== Segment start ==

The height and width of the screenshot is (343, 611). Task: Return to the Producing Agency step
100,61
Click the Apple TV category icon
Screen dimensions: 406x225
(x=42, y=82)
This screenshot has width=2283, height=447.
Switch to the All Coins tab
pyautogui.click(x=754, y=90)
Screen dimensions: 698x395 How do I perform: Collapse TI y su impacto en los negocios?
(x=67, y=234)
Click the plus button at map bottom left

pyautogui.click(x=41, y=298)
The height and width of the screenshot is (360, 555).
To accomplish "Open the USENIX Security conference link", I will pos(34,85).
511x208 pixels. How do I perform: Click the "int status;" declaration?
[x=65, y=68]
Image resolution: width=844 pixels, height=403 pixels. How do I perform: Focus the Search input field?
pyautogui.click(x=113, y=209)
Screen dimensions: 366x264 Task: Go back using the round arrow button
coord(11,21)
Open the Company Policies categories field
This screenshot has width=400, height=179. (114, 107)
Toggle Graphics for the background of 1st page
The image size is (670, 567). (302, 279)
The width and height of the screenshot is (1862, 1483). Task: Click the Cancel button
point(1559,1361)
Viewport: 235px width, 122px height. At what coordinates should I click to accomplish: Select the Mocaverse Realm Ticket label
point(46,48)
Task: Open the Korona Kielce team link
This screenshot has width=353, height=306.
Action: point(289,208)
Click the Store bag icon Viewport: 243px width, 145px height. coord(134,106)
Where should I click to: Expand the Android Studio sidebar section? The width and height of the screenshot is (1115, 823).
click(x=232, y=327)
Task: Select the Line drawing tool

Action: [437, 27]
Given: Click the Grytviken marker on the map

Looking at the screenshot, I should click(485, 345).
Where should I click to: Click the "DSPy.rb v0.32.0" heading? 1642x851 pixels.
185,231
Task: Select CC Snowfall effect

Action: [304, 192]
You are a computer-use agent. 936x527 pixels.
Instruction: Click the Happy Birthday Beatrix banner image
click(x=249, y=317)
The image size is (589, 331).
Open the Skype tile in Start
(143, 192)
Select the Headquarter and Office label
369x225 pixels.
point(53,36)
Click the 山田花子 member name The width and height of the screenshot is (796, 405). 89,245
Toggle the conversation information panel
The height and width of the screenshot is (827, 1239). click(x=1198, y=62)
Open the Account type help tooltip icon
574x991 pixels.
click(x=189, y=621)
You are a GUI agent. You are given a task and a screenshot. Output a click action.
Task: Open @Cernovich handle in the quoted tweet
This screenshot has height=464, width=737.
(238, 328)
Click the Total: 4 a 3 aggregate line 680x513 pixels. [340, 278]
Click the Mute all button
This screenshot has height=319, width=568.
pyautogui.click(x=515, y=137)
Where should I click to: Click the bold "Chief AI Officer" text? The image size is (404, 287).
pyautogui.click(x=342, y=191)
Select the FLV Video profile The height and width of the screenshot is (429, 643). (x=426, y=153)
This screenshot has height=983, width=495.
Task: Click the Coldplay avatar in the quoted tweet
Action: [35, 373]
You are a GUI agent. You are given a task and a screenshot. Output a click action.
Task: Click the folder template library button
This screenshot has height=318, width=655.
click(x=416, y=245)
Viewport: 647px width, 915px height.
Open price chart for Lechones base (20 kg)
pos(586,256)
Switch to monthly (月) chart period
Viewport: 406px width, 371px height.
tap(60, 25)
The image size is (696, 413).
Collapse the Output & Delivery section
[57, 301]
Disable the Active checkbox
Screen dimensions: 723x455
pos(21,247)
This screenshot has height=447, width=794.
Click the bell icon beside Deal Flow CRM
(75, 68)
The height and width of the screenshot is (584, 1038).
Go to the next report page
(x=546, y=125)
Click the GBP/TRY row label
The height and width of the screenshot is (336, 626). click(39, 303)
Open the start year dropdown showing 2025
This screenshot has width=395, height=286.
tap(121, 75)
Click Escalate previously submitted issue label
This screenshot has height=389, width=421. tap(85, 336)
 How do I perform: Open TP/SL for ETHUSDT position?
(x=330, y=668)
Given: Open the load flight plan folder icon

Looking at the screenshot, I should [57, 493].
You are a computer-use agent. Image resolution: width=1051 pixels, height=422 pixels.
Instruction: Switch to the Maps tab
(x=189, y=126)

== Segment end ==

## Exercise objective
Of the entries above, transcribe exactly those lines that fall between the line containing "Switch to the All Coins tab" and the line containing "The height and width of the screenshot is (360, 555).", together with those two lines.

## Expected output
Switch to the All Coins tab
pyautogui.click(x=754, y=90)
Screen dimensions: 698x395 How do I perform: Collapse TI y su impacto en los negocios?
(x=67, y=234)
Click the plus button at map bottom left

pyautogui.click(x=41, y=298)
The height and width of the screenshot is (360, 555).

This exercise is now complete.